Le nom de l’ancien président était revenu plusieurs fois depuis le début du procès, le 8 septembre, et dans la bouche même des djihadistes du Bataclan: un enregistreur laissé dans la salle de spectacle avait capté toute l’attaque et les revendications des assaillants. «Vous ne pouvez vous en prendre qu’à votre président, François Hollande», entend-on plusieurs fois, entre deux tirs, dans cet extrait diffusé fin octobre devant la Cour.
«Avez-vous écouté cette bande audio, comment l’avez-vous vécue?» demanda à l’ex-chef de l’État l’avocat de Life for Paris, Me Jean-Marc Delas. «Cela ressemblait à une espèce de refrain, comme si c’était une signature», a commenté François Hollande. «Un message» pour nous «faire renoncer à nos interventions en Irak et en Syrie» et pour que «s’installe une rupture, une guerre de religion» entre les Français.
«Je ferais exactement la même chose aujourd’hui»
Le fait que son nom soit prononcé dans les revendications l’a fait réfléchir à sa propre responsabilité, a souligné l’ancien président. Mais, a-t-il affirmé, l’air grave, «je ferais exactement la même chose» aujourd’hui. «Je le dis devant les parties civiles qui souffrent, ceux qui ont perdu des êtres chers. C’est la France, nous le devions aux populations qui se faisaient massacrer».
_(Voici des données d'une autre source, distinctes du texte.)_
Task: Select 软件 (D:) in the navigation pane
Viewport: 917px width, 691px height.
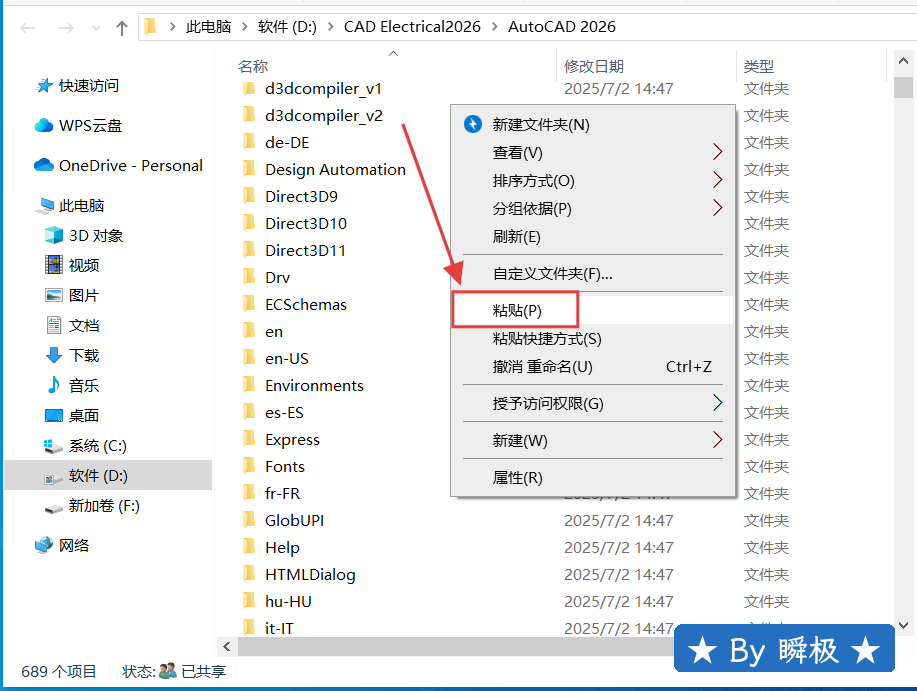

Au terme de près de quatre heures d’audition, le président de la Cour a remercié François Hollande. Dans le box, Salah Abdeslam s’est levé, mais le magistrat est immédiatement intervenu: «Non, non, Monsieur Abdeslam, si vous avez des questions, vous passez par vos conseils.» Et le principal accusé de se rasseoir. L’audience reprendra mardi, avec les auditions de chercheurs et universitaires.